As I mentioned at the previous call, the sales trajectory continues to improve, and more importantly, we continue to be in our consistent guidance of margins in the 55% plus range and EBITDA in the 30% range. And with that, I would like to turn the call back to the moderator and open it up for the Q&A session.

Moderator: Thank you very much. We will now begin the question-and-answer session. The first question is from the line of Aditya Khetan from SMIFS Institutional Equities.

Aditya Khetan: Thank you, sir for the opportunity. I have a couple of questions. Sir, first question, is it possible to quantify the Fila inventory liquidation loss during the quarter, absolute figure, sir?

Kaushal Parekh: So, impact on gross margins due to that was close to about 50 basis points. Aditya Khetan And sir, in absolute figures, if you can share like any sort of a number, if you can?

Kaushal Parekh: Obviously, since these were discounted sales number is would be meaningless in terms of the overall quantum.

Aditya Khetan: Okay, sir. My next question is, sir, are you witnessing any sort of a change in consumer sentiment from the high premium categories to mid-range, considering the urban and the rural slowdown? Is there any change which can materially change the trend like towards the premiumization journey, what we are talking about?

Nissan Joseph: No. So, what you've seen last quarter is we hit 55% in goods over INR3,000. So that continues to grow for us. We're not seeing any distinct differentiation between the urban and the rural market when it comes to shopping for premium products at our banners.
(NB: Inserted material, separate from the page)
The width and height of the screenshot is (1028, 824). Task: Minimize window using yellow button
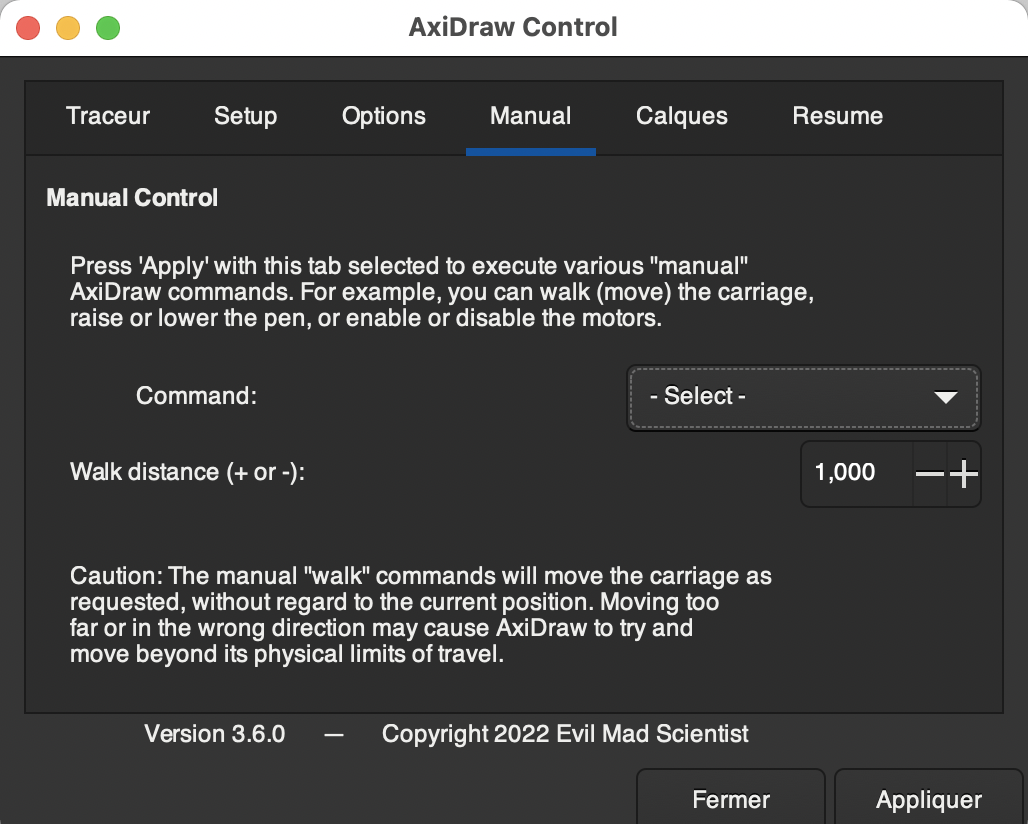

Aditya Khetan: Okay. Sir, when we look at the ASP for the last 6 quarters, sir, it has been largely at the same number only, so INR1,500. Sir, I believe like even with seasonality, I think it should have changed. Like when we look at your 2022 numbers, so there at least, we see some seasonality or change in like numbers. Now it seems like more of a bookkeeping entry only. We are keeping that, so that's the same number only for the last 6 quarters. Any thoughts on this, sir? Like why is it at the same level, last quarter also and in this quarter also?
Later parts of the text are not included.